● **Questions on the material**:
1. List every model named in the table of the DeepInfra pricing guide below.
2. Using the DeepInfra pricing guide below, decide whether each statement agrees with it. Answer yes or no, and quote the words that decide it.
(a) The BAAI/bge-large-en-v1.5 model has a context of 128k.
(b) The rate limit depends on the model and the account.
(c) DeepInfra offers OpenAI-compatible chat endpoints.

DeepInfra Free API Credits and Pricing Guide
DeepInfra is a developer-focused hosted API platform for open models, including Llama, Qwen, Mistral, embeddings, rerankers, and image models. It is useful when you want an OpenAI-compatible path to open-source models without operating GPUs. Free or trial credits, rate limits, and available models change over time, so verify the DeepInfra dashboard and official docs before production.
🎁 Free Tier
Daily Limit: Free serverless model testing after account signup; exact quota varies by model and promotion
| Model | Context | Limit | Notes |
|---|---|---|---|
| meta-llama/Meta-Llama-3.1-8B-Instruct | 128k | Account/model dependent | Popular open chat model for low-cost API tests |
| Qwen/Qwen2.5-Coder-32B-Instruct | 32k | Account/model dependent | Useful for coding and refactoring workloads |
| BAAI/bge-large-en-v1.5 | 512 tokens | Account/model dependent | Embedding model for RAG prototypes |
🔑 Free API
Free Credits: Free trial credits / promotional balance varies by account
Rate Limit: Model and account dependent; verify dashboard before production
Offers serverless APIs, OpenAI-compatible chat endpoints, and many open-source models; free credits and pricing vary by account and model.

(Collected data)

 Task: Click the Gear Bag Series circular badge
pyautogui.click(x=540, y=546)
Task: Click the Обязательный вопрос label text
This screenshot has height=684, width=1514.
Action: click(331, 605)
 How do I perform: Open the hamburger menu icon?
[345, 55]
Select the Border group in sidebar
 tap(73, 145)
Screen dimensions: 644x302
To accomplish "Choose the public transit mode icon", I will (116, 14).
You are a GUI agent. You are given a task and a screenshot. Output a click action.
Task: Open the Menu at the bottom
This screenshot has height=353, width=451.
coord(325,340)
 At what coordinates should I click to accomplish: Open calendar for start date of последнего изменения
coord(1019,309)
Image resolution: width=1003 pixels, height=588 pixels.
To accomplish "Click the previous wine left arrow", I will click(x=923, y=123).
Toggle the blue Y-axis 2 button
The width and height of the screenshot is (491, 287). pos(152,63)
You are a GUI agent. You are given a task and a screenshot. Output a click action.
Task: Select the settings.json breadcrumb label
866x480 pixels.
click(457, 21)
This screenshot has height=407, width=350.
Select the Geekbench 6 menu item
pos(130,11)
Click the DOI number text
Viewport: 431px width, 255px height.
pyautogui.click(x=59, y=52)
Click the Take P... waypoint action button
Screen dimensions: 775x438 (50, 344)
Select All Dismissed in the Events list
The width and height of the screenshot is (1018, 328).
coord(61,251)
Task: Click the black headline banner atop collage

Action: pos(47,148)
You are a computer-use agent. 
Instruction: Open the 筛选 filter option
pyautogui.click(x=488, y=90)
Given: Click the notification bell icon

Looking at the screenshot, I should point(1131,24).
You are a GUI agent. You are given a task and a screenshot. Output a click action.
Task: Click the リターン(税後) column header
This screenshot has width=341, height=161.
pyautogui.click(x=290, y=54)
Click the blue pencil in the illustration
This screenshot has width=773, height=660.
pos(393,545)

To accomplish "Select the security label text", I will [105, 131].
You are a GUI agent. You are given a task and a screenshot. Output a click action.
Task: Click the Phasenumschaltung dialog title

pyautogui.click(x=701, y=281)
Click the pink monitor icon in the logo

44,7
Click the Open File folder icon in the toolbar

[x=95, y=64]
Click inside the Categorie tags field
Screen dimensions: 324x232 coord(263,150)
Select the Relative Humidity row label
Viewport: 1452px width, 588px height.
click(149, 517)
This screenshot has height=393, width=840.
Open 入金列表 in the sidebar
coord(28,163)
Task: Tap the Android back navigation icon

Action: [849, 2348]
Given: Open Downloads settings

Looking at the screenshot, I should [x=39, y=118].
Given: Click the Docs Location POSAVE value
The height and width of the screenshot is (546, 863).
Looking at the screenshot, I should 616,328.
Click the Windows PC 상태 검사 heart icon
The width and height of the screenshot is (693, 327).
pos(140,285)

● **Numbered responses**:
1.
meta-llama/Meta-Llama-3.1-8B-Instruct
Qwen/Qwen2.5-Coder-32B-Instruct
BAAI/bge-large-en-v1.5

2.
(a) No: "512 tokens"
(b) Yes: "Model and account dependent"
(c) Yes: "OpenAI-compatible chat endpoints"